Ras oncoproteins are probably implicated in normal and malignant cell growth in various organs. Inhibition of Ras interferes with cell proliferation of non-hepatic cells in vitro and in vivo. A potential role for Ras in normal and malignant hepatocyte proliferation prompted us to evaluate the impact of Ras inhibition by FTS (S-farnesylthiosalicylic acid) on hepatocyte proliferation in vitro in the human hepatic tumour cell line HepG2 and in vivo after PH (partial hepatectomy) in rats. Rats were administered with FTS intraperitoneally (1, 8 and 16 h after PH) and killed 12, 24 and 48 h after PH. Cell proliferation, phosphorlyation of members of the MAPK (mitogen-activated protein kinase) pathway and levels and activity of cell cycle effectors (cyclin D, cyclin E, Cdk2 and Cdk4) were assessed in FTS-treated rats compared with controls. FTS significantly decreased overall cell count, PCNA (proliferating-cell nuclear antigen) expression and BrdU (bromodeoxyuridine) incorporation into HepG2 cells after 7 days of culture. FTS treatment significantly reduced BrdU incorporation and PCNA expression in hepatocytes after PH. Unlike control rats, cell-membrane expression of Ras was decreased in FTS-treated animals after PH, resulting in decreased Raf membrane recruitment and phosphorylation and in reduced phosphorylation of ERK1/2 (extracellular-signal-regulated kinase 1/2).

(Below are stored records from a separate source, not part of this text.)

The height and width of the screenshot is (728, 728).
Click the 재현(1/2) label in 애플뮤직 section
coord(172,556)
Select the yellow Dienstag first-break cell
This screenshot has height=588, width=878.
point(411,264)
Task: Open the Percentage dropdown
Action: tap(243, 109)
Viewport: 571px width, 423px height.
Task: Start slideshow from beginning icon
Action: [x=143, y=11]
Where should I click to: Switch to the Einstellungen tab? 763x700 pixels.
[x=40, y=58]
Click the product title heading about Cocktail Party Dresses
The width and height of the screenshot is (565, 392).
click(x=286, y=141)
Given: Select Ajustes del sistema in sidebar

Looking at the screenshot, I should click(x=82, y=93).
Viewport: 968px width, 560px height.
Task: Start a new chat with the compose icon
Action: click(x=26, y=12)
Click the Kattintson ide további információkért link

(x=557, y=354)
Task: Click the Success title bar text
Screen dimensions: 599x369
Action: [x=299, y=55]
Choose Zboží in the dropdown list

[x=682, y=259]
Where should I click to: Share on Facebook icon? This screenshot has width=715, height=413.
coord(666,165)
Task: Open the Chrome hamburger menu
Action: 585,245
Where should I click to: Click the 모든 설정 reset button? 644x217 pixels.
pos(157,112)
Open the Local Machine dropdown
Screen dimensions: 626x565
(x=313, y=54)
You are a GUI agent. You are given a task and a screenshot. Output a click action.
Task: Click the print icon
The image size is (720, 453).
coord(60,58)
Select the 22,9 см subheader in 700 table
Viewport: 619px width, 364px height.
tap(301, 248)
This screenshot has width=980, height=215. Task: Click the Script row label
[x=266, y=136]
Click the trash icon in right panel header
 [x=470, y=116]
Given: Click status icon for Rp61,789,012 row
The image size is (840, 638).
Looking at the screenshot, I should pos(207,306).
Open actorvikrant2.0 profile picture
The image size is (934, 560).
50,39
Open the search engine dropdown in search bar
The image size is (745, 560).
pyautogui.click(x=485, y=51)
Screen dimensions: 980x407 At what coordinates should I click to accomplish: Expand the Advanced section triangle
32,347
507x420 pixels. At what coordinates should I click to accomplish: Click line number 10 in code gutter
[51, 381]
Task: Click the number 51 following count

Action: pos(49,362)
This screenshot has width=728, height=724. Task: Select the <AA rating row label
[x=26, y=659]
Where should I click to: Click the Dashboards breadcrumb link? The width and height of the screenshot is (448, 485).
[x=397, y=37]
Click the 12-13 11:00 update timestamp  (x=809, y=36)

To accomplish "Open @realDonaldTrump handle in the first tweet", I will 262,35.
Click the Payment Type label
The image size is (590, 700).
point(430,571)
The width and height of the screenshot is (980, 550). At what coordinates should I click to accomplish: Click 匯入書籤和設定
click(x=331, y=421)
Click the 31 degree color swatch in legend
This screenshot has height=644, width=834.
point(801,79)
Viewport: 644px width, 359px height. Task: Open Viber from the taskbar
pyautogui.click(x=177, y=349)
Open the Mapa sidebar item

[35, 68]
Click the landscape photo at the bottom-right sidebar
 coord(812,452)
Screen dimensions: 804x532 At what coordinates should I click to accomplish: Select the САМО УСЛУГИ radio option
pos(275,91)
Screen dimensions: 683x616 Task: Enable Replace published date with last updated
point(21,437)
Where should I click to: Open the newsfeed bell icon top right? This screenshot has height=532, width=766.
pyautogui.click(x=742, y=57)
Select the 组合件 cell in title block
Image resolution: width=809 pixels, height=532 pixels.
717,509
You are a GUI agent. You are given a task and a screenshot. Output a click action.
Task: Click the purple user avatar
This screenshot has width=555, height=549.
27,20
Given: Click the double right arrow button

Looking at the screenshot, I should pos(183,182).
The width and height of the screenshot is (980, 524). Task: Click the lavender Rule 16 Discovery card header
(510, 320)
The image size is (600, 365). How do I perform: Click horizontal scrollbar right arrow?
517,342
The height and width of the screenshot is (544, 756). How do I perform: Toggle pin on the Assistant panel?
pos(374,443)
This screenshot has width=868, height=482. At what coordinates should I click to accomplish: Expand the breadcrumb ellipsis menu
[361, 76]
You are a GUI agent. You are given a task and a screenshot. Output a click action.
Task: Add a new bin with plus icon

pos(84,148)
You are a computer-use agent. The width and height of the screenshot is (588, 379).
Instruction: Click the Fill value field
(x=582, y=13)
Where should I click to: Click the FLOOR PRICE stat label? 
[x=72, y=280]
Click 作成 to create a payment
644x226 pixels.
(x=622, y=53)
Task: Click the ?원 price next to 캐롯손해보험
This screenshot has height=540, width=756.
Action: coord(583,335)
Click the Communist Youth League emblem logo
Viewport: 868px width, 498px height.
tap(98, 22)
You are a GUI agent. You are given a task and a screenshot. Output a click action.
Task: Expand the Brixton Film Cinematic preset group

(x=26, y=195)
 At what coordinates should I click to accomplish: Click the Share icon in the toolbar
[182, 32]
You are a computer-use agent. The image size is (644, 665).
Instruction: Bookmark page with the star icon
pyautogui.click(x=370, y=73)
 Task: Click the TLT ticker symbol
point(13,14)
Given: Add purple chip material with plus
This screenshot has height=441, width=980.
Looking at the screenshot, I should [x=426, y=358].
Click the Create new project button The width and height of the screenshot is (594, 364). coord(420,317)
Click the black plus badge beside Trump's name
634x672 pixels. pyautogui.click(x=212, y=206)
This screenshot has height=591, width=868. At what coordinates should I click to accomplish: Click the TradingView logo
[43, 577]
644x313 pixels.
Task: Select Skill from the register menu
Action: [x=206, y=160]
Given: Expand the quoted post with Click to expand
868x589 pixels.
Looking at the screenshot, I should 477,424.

The antiproliferative effect of FTS was linked to a decrease in expression and activity of the cyclin E/Cdk2 complex, without affecting cyclin D and Cdk4. Ras inhibition by FTS significantly decreased proliferation of HepG2 cells and normal hepatocytes after a strong and highly synchronized proliferation stimulus elicited by PH. The inhibitory effect was at least partially mediated by inhibition of Ras/Raf/MAPK signalling. It appears worthwhile to evaluate the impact of Ras inhibition on the development of hepatocarcinomas in vivo in adequate animal models.